Los Angeles police Chief Charlie Beck said the arrest of Grim Sleeper serial murder suspect Lonnie Franklin Jr. “will change the way policing is done in the United States.” And ABC Nightline correspondent David Write declared Monday night that “for the first time ever in this country the DNA sample that first led police led to his doorstop wasn't his” own.

California Attorney General Jerry Brown appeared on the program and hailed the pioneering use of “familial DNA” in the case to catch the suspect through a match between his brother's genetic code and evidence in the 11-murder case. However, there was another high-profile serial murder suspect arrested based on familial DNA: Wichita, Kansas' “BTK Killer.”

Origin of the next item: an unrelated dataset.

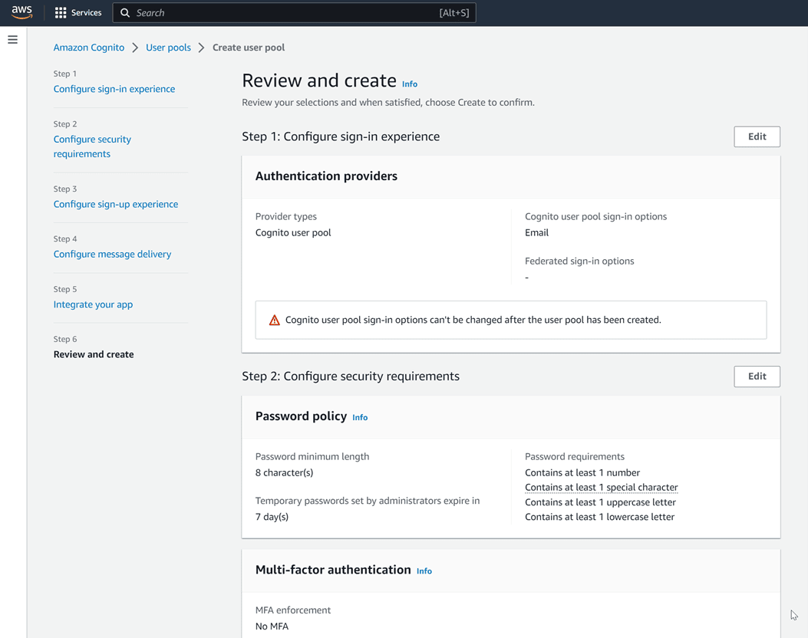
Task: Go to Configure sign-up experience step
Action: (115, 204)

Only California and Colorado allow searches of state felon databases for familial DNA matches, but BTK was taken down when authorities already suspected him and wanted genetic evidence to prove their case: They zeroed in on his sister in 2005. NPR:

The team learned that Rader's daughter had recently been in the hospital for a pap smear. Under a judge's order, the hospital gave investigators a sample of the daughter's DNA. In 24 hours, the results came back. It was a familial match. That's all police needed to pick up Dennis Rader.

In San Francisco Tuesday the federal Ninth Circuit United States Court of Appeals is hearing the ACLU's challenge of the state law, passed by voters in 2004 as Prop. 69, that requires convicted felons to submit to DNA testing for the California database.

Brown says the law has already led to the arrests of several violent criminals, including murderers.

“California is at the forefront of solving crimes through new and innovative uses of DNA technology, and I intend to do everything in my power to defend the state's ability to reduce crime by collecting DNA from those arrested for felonies,” Brown said. “So far, DNA collected from arrestees has led to the identification of suspects in more than 970 rapes, murders and other very serious crimes.”

California might be at the forefront, but Kansas appeared to be one of the first states to use familial DNA against a high-profile serial-murder suspect. BTK Killer Dennis Rader, by the way, was convicted of committing 10 murders and condemned to 10 life sentences.